Paul Cuzner [Fri, 30 Jun 2017 02:05:33 +0000 (14:05 +1200)]
at-a-glance: multiple fixes to mon/osd/growth and forecast panels
MON/OSD panel queries updated to address the interpolation
problem where floats were shown. OSD panel also now shows
total OSDs
Templating update for the disk_full_threshold (2->80)
Growth/Forecast panel queries updated to account for data coming
from multiple mon's
Health Panel updated to show as RED when the cluster is in an
ERROR state
Paul Cuzner [Thu, 29 Jun 2017 04:50:30 +0000 (16:50 +1200)]
at-a-glance: pg status pie chart changes
a degraded state is now shown based on the diff of pg_active and
pg_active_clean. This intermediate metric has been added to the pie
chart so it shows; active+clean, degraded and peering.
Paul Cuzner [Thu, 29 Jun 2017 03:15:58 +0000 (15:15 +1200)]
network-usage: dashboard updated to track enX interface stats
graphite doesn't support blacklisting in queries, so interface names that
we're interested in have to be whitelisted. This fix now tracks enX, ethX and
bondX interface names.
Paul Cuzner [Thu, 29 Jun 2017 03:12:54 +0000 (15:12 +1200)]
ceph-rados: display fixes to a several charts
health history was a mess with the light theme. The chart now uses threshold lines
(amber and red), and plots health against those lines. In addition small fixes to the capacity
chart (it was stacking values!), and the monitor status table
Paul Cuzner [Thu, 29 Jun 2017 03:09:01 +0000 (15:09 +1200)]
backend-storage: cosmetic changes to heatmap and graphs
Heatmap 'spectrum' was not showing well in the light theme - this
make it more readable. In addition 'info' has been added to explain the
heatmap and what it represents.
Paul Cuzner [Thu, 29 Jun 2017 03:04:17 +0000 (15:04 +1200)]
at-a-glance : query and cosmetic changes
Multiple changes as follows;
- dashboard links (top) hover over was mis-aligned. fixed
- forecast value if negative now shows N/A
- forecast and growth queries updated
- disks near full set to 0, if there aren't any issues (instead of no value)
- added descriptions on various panels
Paul Cuzner [Thu, 29 Jun 2017 02:53:43 +0000 (14:53 +1200)]
status-panel: Update the bkgnd color to support the light theme
By default the panel just uses 'green', which with the light theme is too
dark, making the text on the panel difficult to read. This ansible step just
updates the color in the css to make the text more readable
Boris Ranto [Mon, 26 Jun 2017 12:30:38 +0000 (14:30 +0200)]
collectors: Pass through keyword arguments
We need this to pass through the log_level keyword argument to the base
class.
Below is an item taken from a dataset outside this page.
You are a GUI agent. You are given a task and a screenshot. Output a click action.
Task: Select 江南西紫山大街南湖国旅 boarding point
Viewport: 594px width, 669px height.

Otherwise, the collectd will fail because these classes get
unknown argument log_level.
Boris Ranto [Sun, 25 Jun 2017 08:13:51 +0000 (10:13 +0200)]
ansible: Write grafana config when grafana is down
We need to start and communcite with grafana after we push our own
config to the grafana. The old config can use different locations
e.g. for the DB and these won't get populated properly if we run
dashUpdater or post to the grafana API too early.
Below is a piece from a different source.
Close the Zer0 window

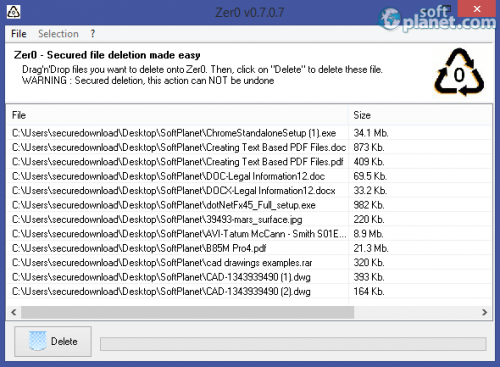pyautogui.click(x=477, y=9)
Paul Cuzner [Mon, 26 Jun 2017 05:33:45 +0000 (17:33 +1200)]
at-a-glance: various enhancements
Dashboard updates;
- initial light theme support - some colour changes on charts
- shuffled panel order so the rows basically cover - overview, client and OS
- added disks near full panel
- added growth and forecast panels
- added OSD level ram usage summary
- PG's now shown using Grafana labs pie chart plugin
- count of rbds now shown (on client row)
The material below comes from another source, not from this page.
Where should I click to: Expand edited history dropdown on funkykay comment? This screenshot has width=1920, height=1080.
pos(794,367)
- osd host count query changed
- queries on Mons and OSDs changed to mitigate state flapping
- 'buttons' changed to make them work with light/dark themes
Paul Cuzner [Mon, 26 Jun 2017 05:12:23 +0000 (17:12 +1200)]
mon: updated for logging and additional metrics collected for rbd and osd hosts
collector class now scans the cluster to determine the count of RBDs. Each monitor
will pick a discrete set of pools to scan, so the overall load is shared across monitors.
In addition, since the osd tree command is used to determine the up/down state of
the OSDs, the same output is used to determine the number of osd hosts in the
configuration. Prior to this change the determination was inferred through a
graphite query.
Paul Cuzner [Mon, 26 Jun 2017 05:07:50 +0000 (17:07 +1200)]
cephmetrics: Use a default value type for graphite, and assign default logging
Before this change, if a variable was defined in a class but NOT defined in it's attributes
the collector would fail. With this change a default of gauge is assigned.
In addition, a default logging level is set for all the collectors, if not specified by LogLevel
in the collectd.conf plugin
Paul Cuzner [Thu, 22 Jun 2017 21:16:08 +0000 (09:16 +1200)]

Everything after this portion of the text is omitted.